The Quick and Dirty Guide to Your First Prenatal Appointment

Mazel tov, you’re having a baby!

Oh my God, you’re having a baby.

Yeah, I know. That gap of time between your positive pee stick and your actual first prenatal appointment is filled with waves of excitement and anxiety. Even if you’ve planned this pregnancy, chances are you’ve spent more time reading about getting pregnant than being pregnant, and you’ve still got the actual labor and delivery ahead of you. Think your doctor will tell you everything you need to know right off the bat? Think again. Here’s a quick guide for navigating the confusing waters of your first prenatal appointment.

1. What kind of birth do you want?

The answer to this question will dictate your entire birth plan. Do you want a natural birth, or do you want to be medicated up the wazoo? Chances are, you won’t know until you’ve done your research online and attended a few birthing classes. Take your time and leave your options open. I started by asking my practice what kind of birth process they preferred. That can tell you a lot about their philosophy on child birth and what you may wind up experiencing in the labor room.

2. Do you want a doctor or a midwife attending your birth?

I knew right off the bat that I wanted to work with midwives, but desired a doctor for backup if necessary. Once I located a practice that employed midwives in my area, I asked them to give me their philosophy on the birthing process. Having an open dialogue gave me the peace of mind I needed in order to foster a successful pregnancy.

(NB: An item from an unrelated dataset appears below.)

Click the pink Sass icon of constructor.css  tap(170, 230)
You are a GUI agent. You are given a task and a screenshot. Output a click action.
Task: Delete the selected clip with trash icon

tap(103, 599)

3. Where do you want to give birth to your baby?

Location, location, location. Your access to things like pain medication, emergency procedures, and comfort are going to be determined by location. My mother-in-law preferred a birthing center for the same reason I preferred a hospital: it felt like the safest place in which to bring children into the world.

 4. What’s your doctor’s (and the hospital’s) C-section rate?

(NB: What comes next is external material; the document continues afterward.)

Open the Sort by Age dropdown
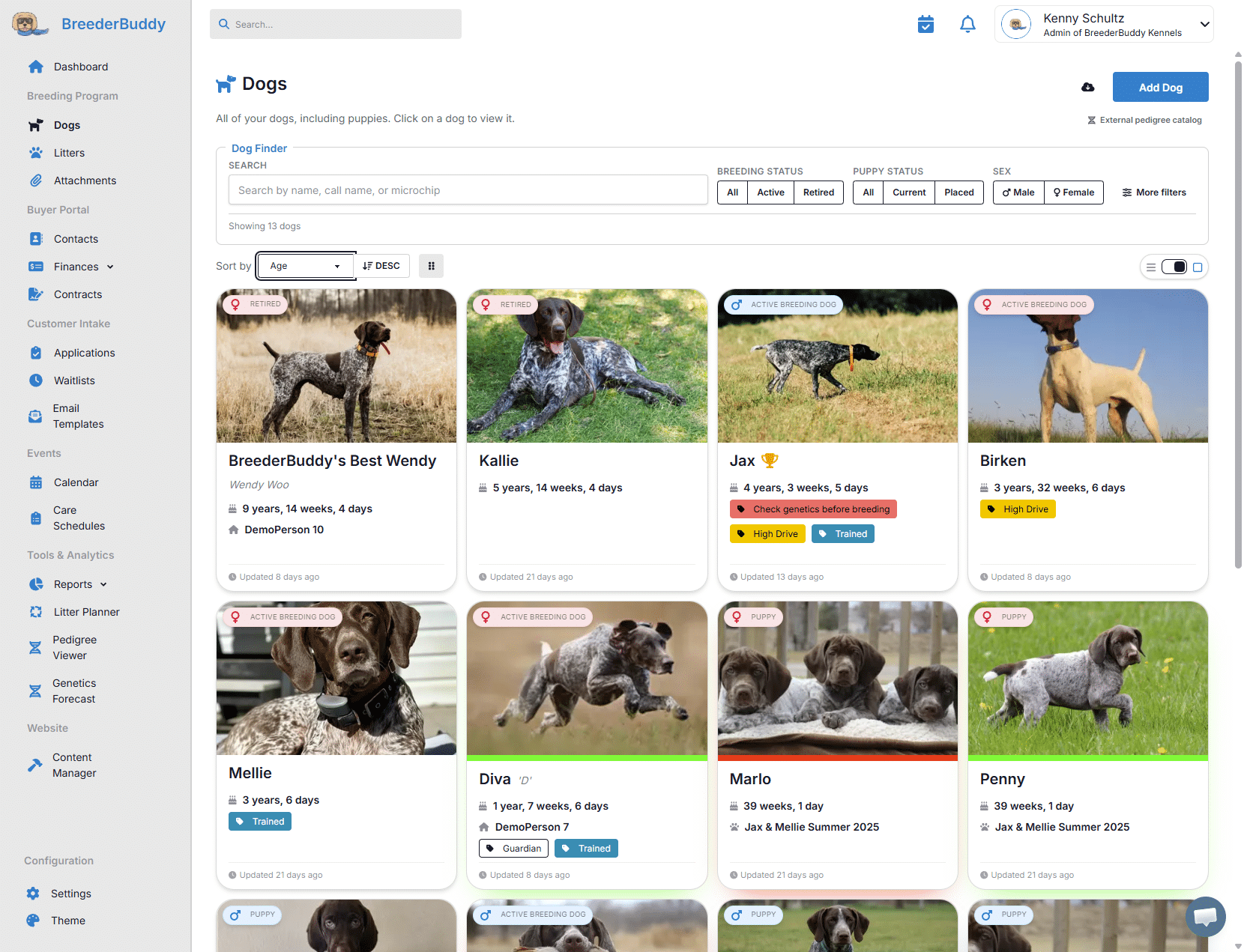The height and width of the screenshot is (952, 1244). [305, 266]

This one is a biggie. I was hugely against having a c-section unless it proved medically necessary. Hence, I worked with a midwifery group that treated my 38-hour labor with patience. Most doctors set a time limit on labor and pressure their patients to proceed with surgical intervention if the labor works against the clock.

5. How many coaches are permitted in the labor room?

This is an important question for all those in your life who want a front row seat. Prepare them from the outset that they’re either welcome to join in or will have to wait outside.

6. Does your practice work with a local doula?

Some women, especially those pursuing natural labor, swear by their doulas. Good ones are worth the money. Get recommendations.

7. Do you want to breastfeed?

While many hospitals are advocates of a “breast is best” mentality, you’re on your own when it comes to figuring out how to feed your child. Ask if your practice provides counseling in breastfeeding, or if they can refer you to local resources. Go to breastfeeding groups in advance, do your research and be prepared. Breastfeeding does not come naturally to most women, and you’re going to have to do it right off the bat, regardless of how exhausted you may be.